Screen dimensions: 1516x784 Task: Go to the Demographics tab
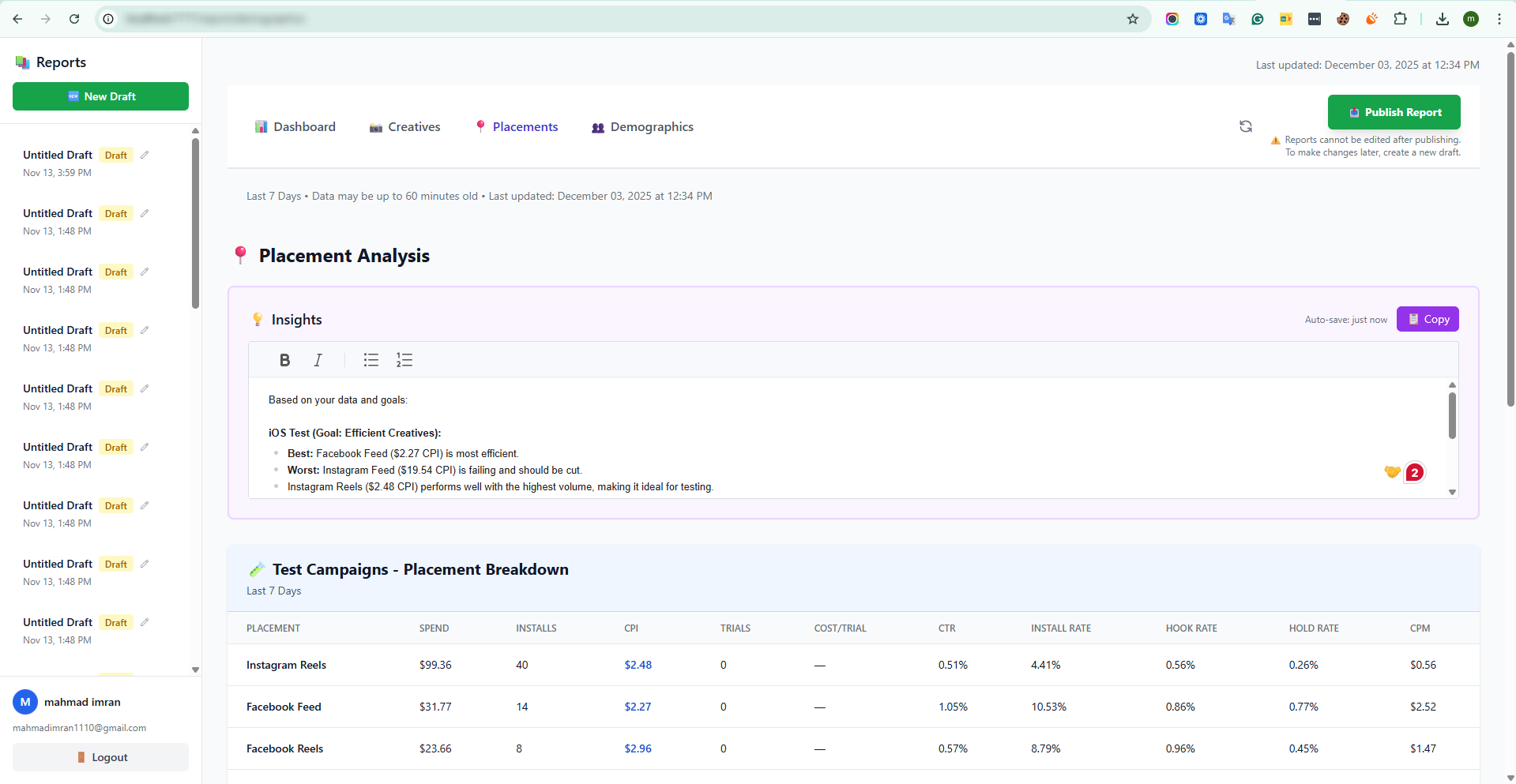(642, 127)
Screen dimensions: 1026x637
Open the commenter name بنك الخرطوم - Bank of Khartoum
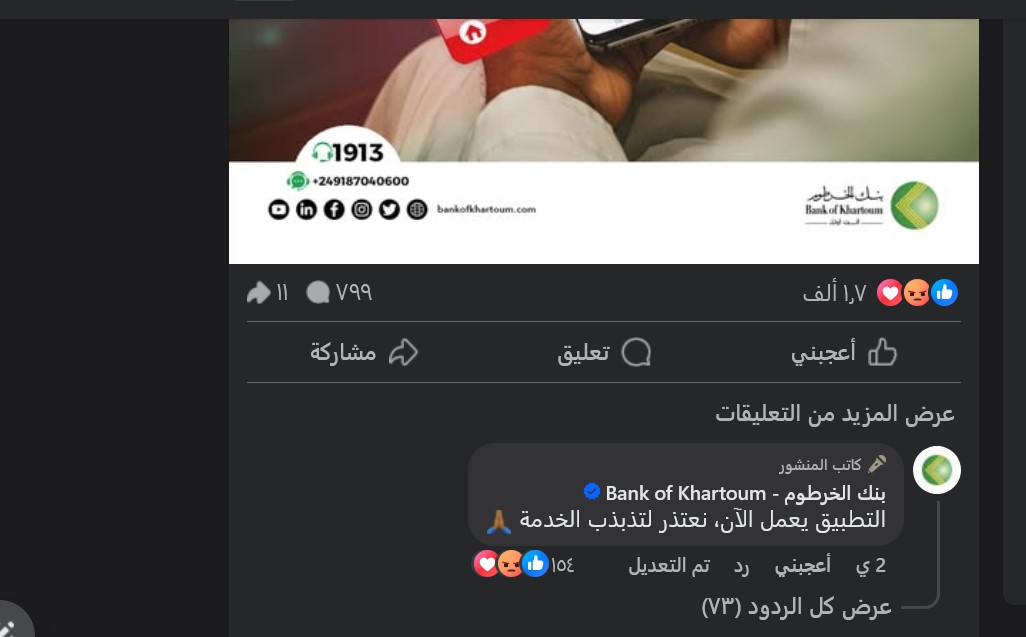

_____

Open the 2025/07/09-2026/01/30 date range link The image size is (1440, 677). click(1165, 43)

_____

Exercise aim: Looking only at the entries, count the lines that contain the word "Open", then state that count and nothing else.

Response area: 2